Active molecular dynamics is an extension of traditional molecular dynamics that incorporates the effects of active particles or components. In this context, "active" refers to particles that can generate their own motion or forces, often consuming energy to do so. This approach is particularly useful for studying biological systems, soft matter, and other out-of-equilibrium phenomena. When using scalar activity in active molecular dynamics:
Activity is represented as a scalar quantity associated with each particle or component in the system. This scalar activity can influence the motion or behavior of particles, typically by modifying their velocity or applied forces. The activity can be constant or time-dependent, and may vary between different particles in the system. The equations of motion are modified to include terms that depend on the scalar activity, often in the form of an additional force or velocity component. This approach allows for the simulation of systems with heterogeneous activity levels and can capture phenomena like collective motion, phase separation, or pattern formation in active matter. Scalar activity models are often simpler to implement and analyze compared to more complex vectorial activity models, making them a good starting point for studying active systems.
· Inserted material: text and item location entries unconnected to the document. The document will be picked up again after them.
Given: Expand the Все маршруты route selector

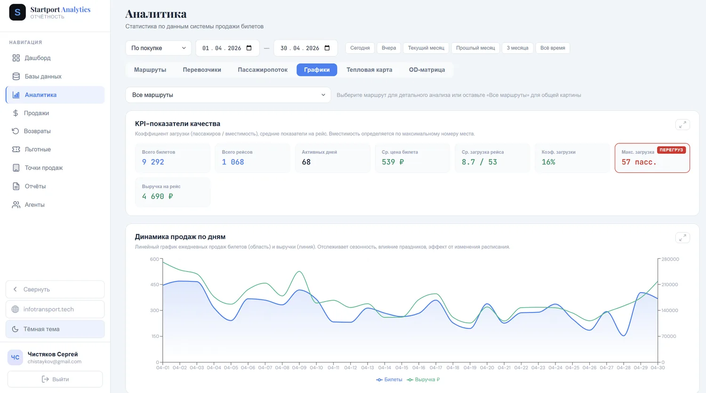Looking at the screenshot, I should point(228,95).
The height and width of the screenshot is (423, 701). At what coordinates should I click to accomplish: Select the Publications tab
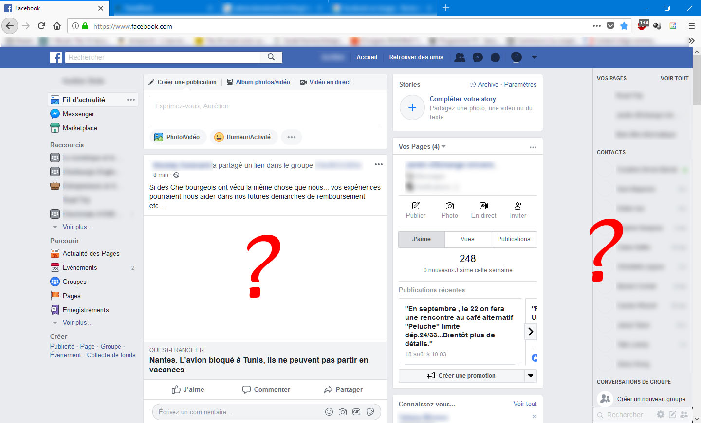514,239
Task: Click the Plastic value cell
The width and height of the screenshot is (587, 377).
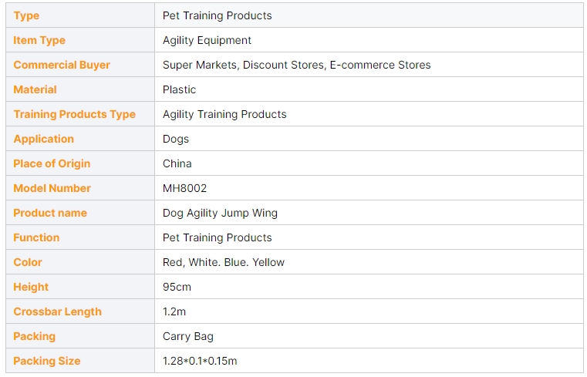Action: pyautogui.click(x=179, y=89)
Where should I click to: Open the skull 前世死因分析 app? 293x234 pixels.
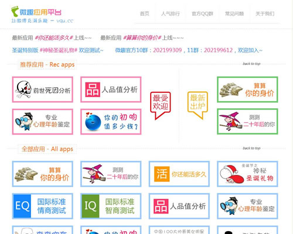coord(43,90)
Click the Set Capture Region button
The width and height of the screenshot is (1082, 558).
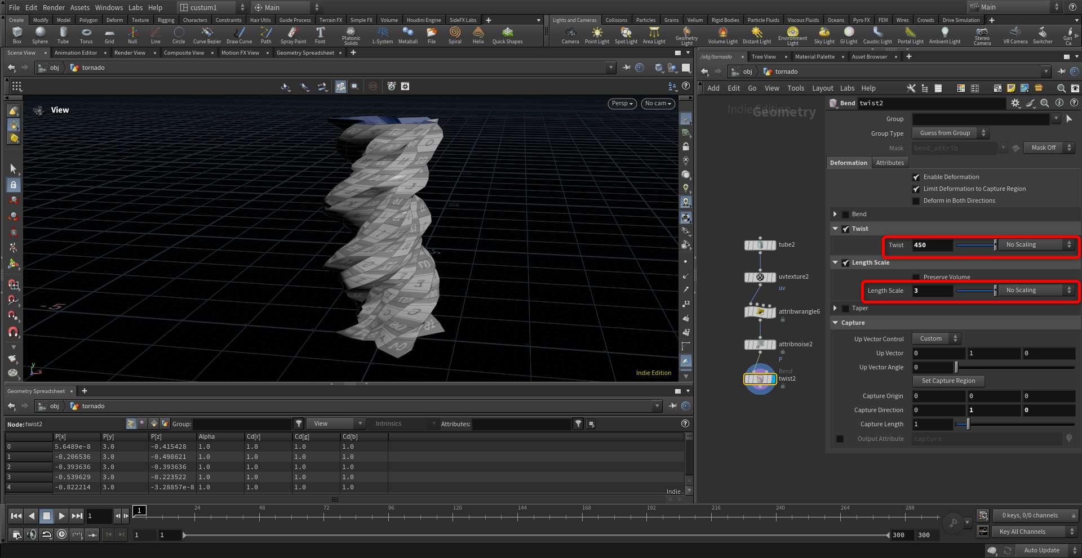tap(948, 381)
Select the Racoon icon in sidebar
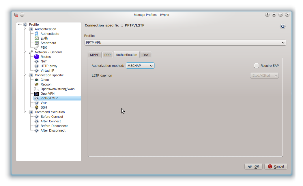The width and height of the screenshot is (303, 186). pos(37,84)
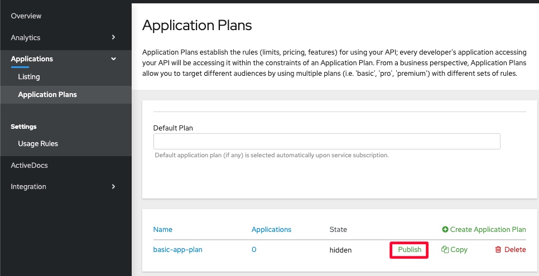Expand the Analytics submenu chevron

pos(113,37)

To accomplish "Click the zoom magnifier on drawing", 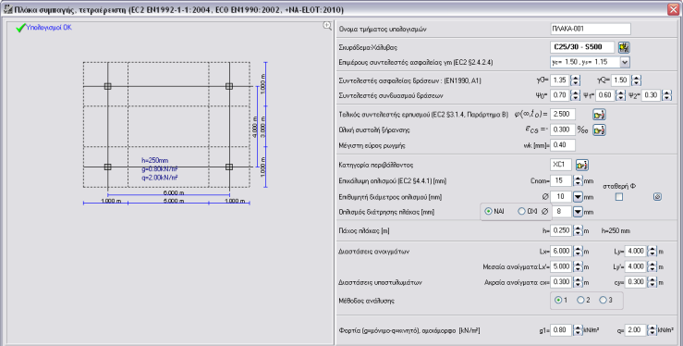I will 327,26.
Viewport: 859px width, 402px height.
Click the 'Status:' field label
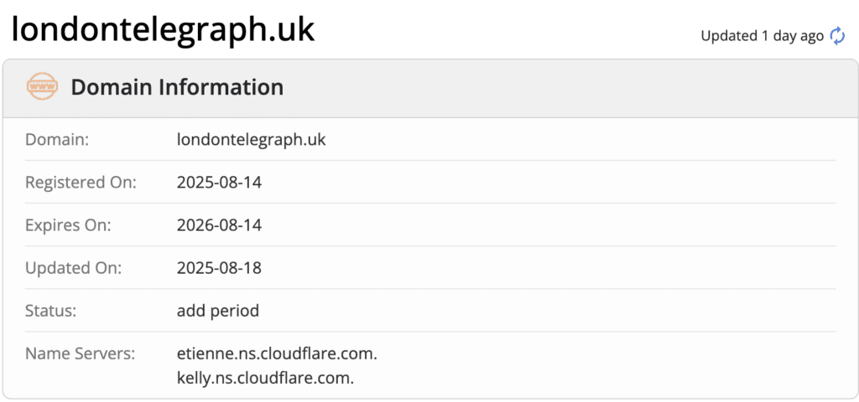51,311
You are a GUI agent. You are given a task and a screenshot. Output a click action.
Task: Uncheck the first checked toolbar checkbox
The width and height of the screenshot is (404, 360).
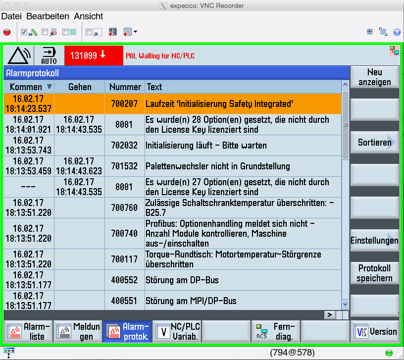(24, 32)
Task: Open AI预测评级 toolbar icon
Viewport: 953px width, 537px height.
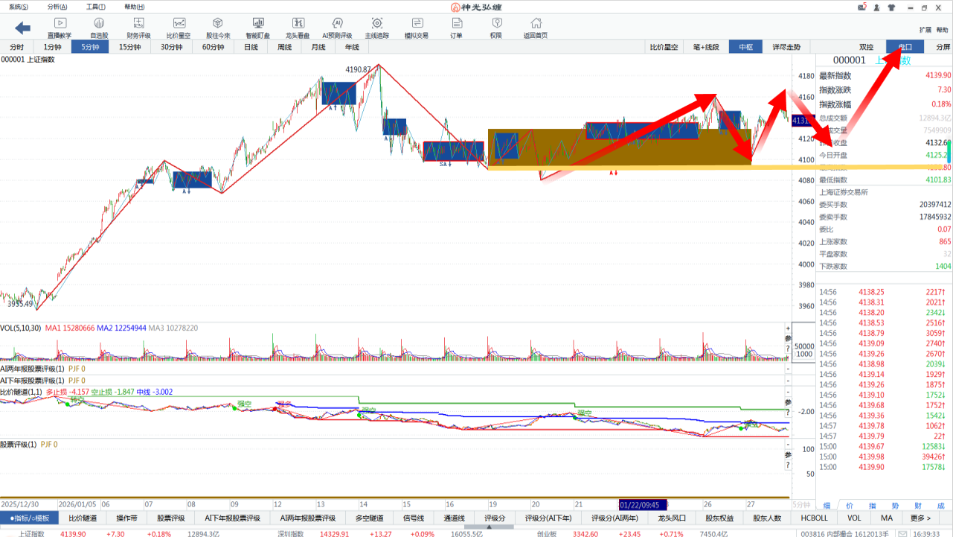Action: point(337,28)
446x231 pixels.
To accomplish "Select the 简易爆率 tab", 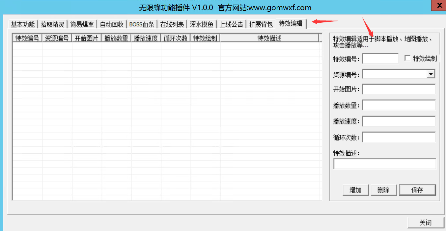I will pyautogui.click(x=82, y=24).
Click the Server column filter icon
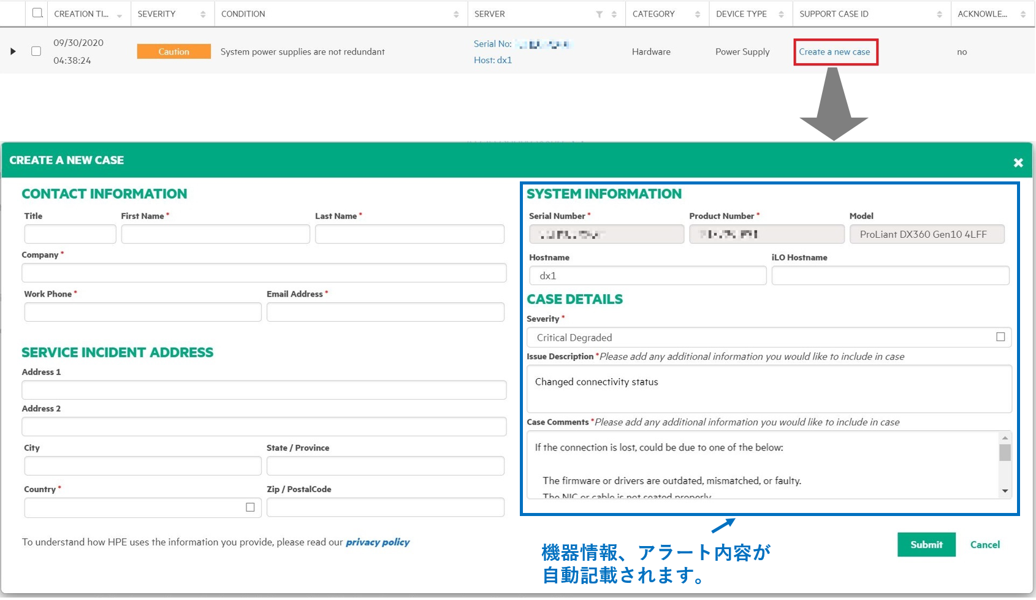The height and width of the screenshot is (600, 1036). pyautogui.click(x=599, y=14)
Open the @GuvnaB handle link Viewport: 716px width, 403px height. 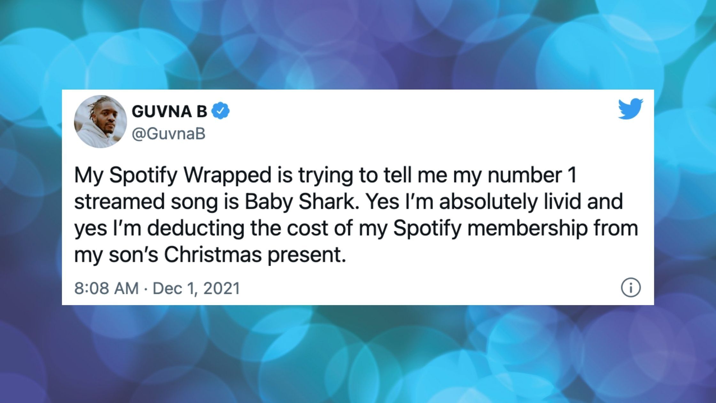pos(168,134)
By incorporating scalar activity into molecular dynamics simulations, researchers can investigate a wide range of active matter systems, from bacterial suspensions to artificial microswimmers and active colloids.
Here we use two temperature model to incorporate scalar activity into the picture. Particles are divided into two class by defining two different temperatures. This brings two kinds of interaction into the picture:
- Interaction between particles with same temperatures
- Interaction between particles with different temperatures
The codes were developed by me to have a hands-on implementation of this simple two temperature activity simulation, and to study any induced phase separation. When all the particles are assigned the same temperature, it performs equilibrium dynamics.